Kiedy szef United, Ratcliffe, został poproszony o opisanie sytuacji Manchesteru United tej zimy, szlachetny Anglik nie był litościwy dla składu, którym klub ma do dyspozycji. Przepłacanie, błędne inwestycje, słabe wyniki. W rzeczywistości był tylko jeden zawodnik, który zasługiwał na miano duganesa: Bruno Fernandes. Teraz istnieje obawa, że ten jeden gracz sam zdecyduje się wyjść.
Na razie nie ma sygnałów, że kapitan United naciska na odejście. Zeszłego lata Portugalczyk był w trakcie procesu, w którym domagał się odpowiedzi, jak iść naprzód. Odpowiedzi, jakich Ratcliffe udzielił Fernandesowi, były tak dobre, że Portugalczyk dał się przekonać do kontynuowania walki.

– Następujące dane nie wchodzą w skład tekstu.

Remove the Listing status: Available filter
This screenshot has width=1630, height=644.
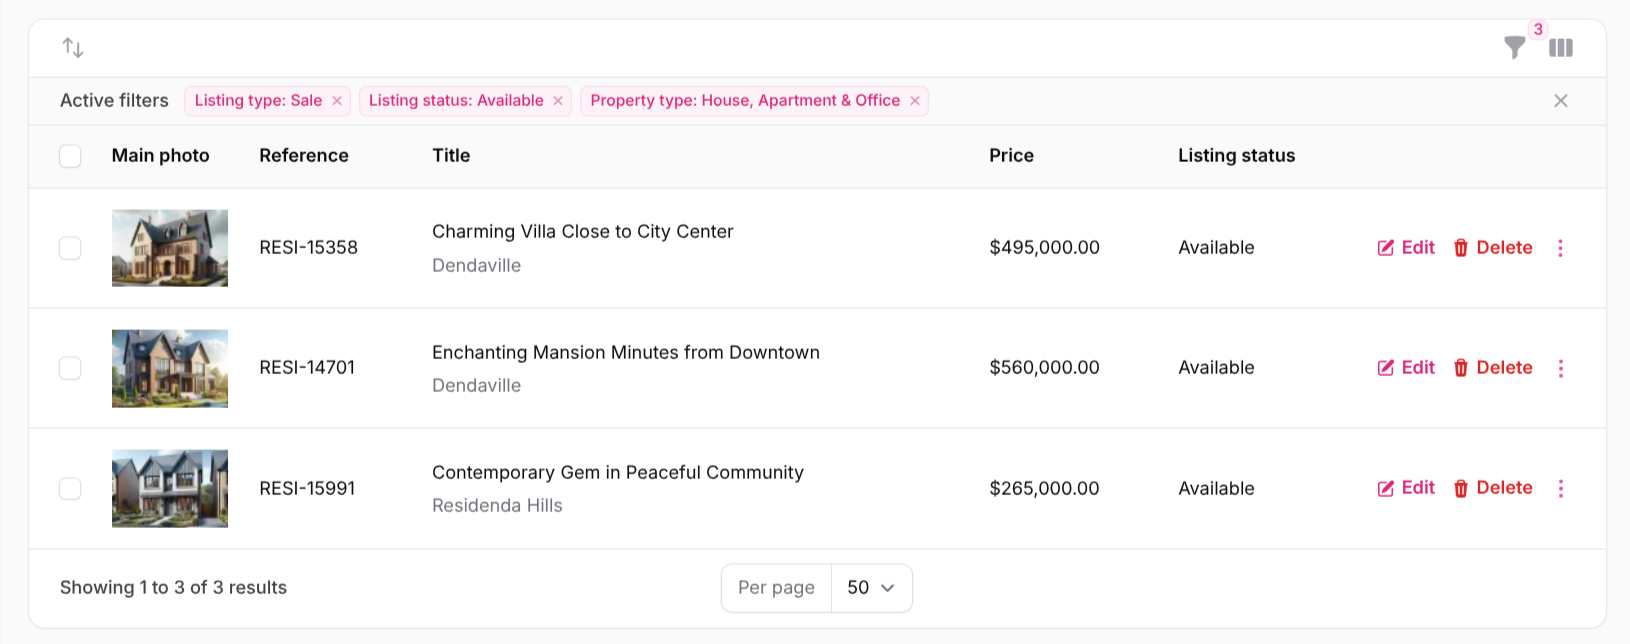558,101
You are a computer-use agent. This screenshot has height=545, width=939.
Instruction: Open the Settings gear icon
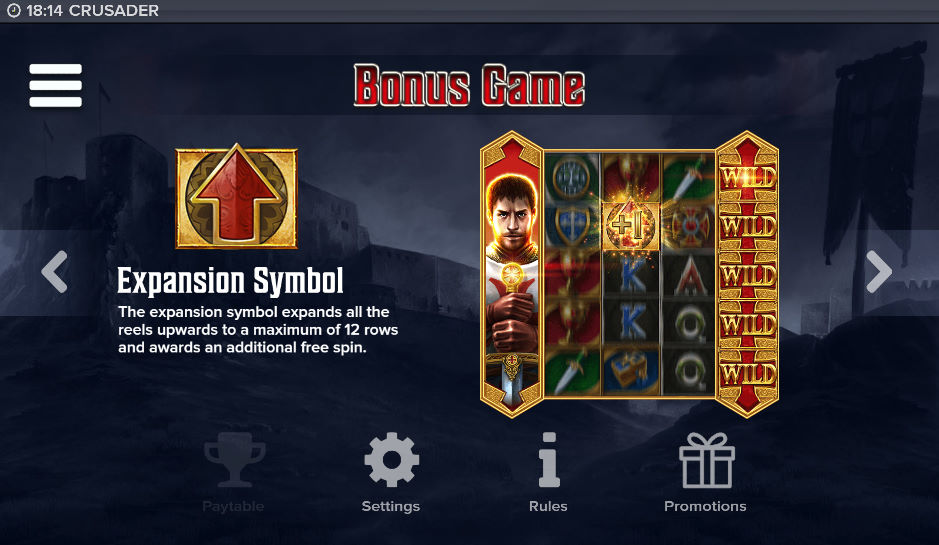click(391, 459)
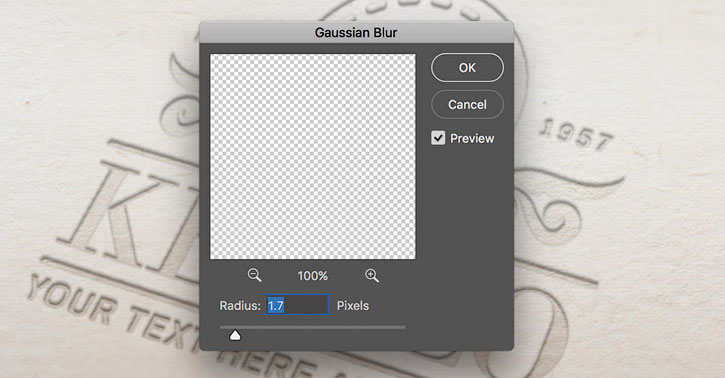Click the zoom out magnifier icon
Image resolution: width=725 pixels, height=378 pixels.
254,275
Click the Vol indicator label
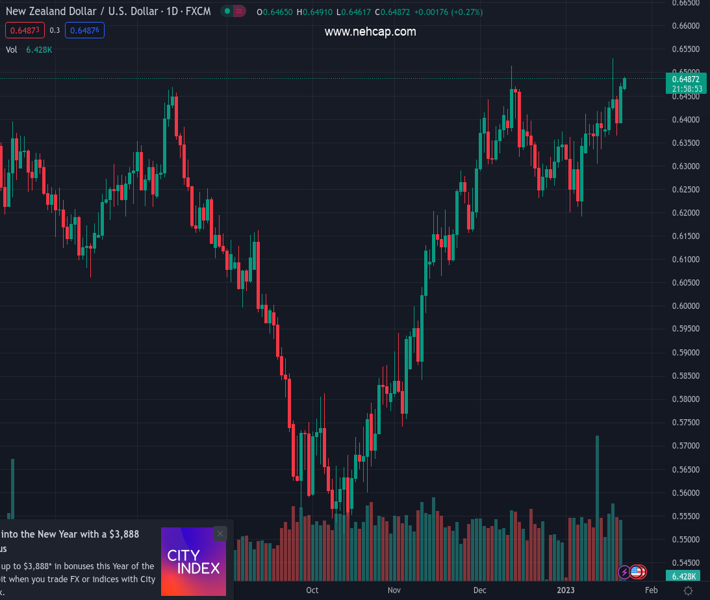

Mimo że United pokonali ćwierćfinałową przeszkodę w Lidze Europy, 14. miejsce w Premier League wciąż złowieszczo błyszczy na tle kibiców – i Fernandesa.
PRZECZYTAJ: To cena, jaką Real Madryt musi zapłacić za Xabiego Alonso
Legenda United, Rio Ferdinand, nie jest spokojny w imieniu swojego starego klubu o przyszłości Fernandesa i konsekwencjach dla klubu, jeśli kapitan zostanie skuszony do Realu Madryt lub jednego z innych czołowych klubów.
Bo jeśli United nie wygra Ligi Europy i nie zdobędzie biletu do Ligi Mistrzów, mówi się, że czeka go daleko idące cięcia wynagrodzeń dla całej drużyny.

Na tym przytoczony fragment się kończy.